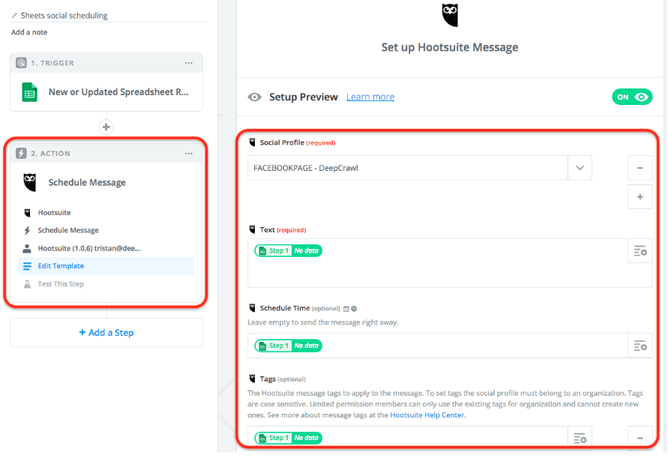Click Add a Step below the action
The width and height of the screenshot is (668, 458).
106,333
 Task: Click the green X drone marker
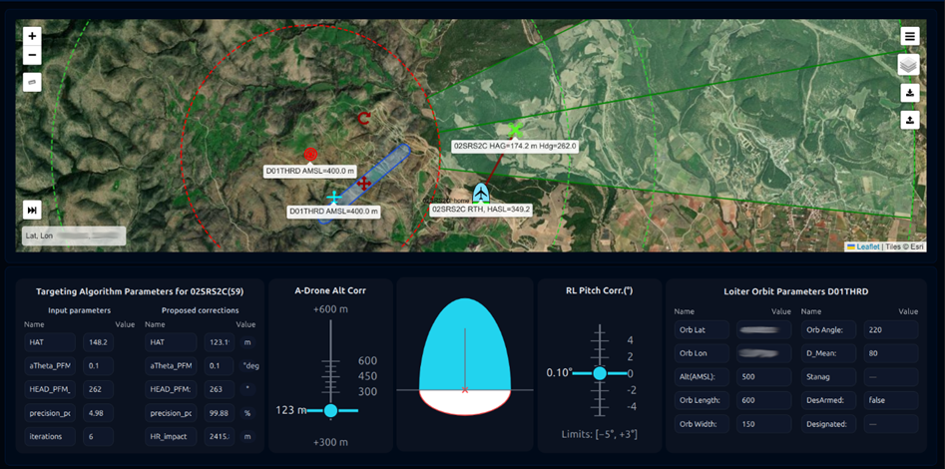(515, 131)
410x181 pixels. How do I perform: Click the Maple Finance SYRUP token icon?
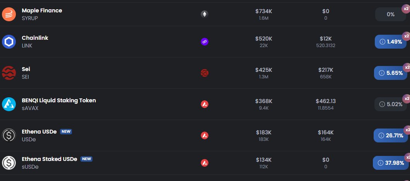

Work to be completed:
All lines from the one that contains "Task: Click the green X drone marker" through the last line of the data should be retyped exactly, with the pictures left out.

Exercise answer:
 Task: Click the green X drone marker
(515, 131)
410x181 pixels. How do I perform: Click the Maple Finance SYRUP token icon?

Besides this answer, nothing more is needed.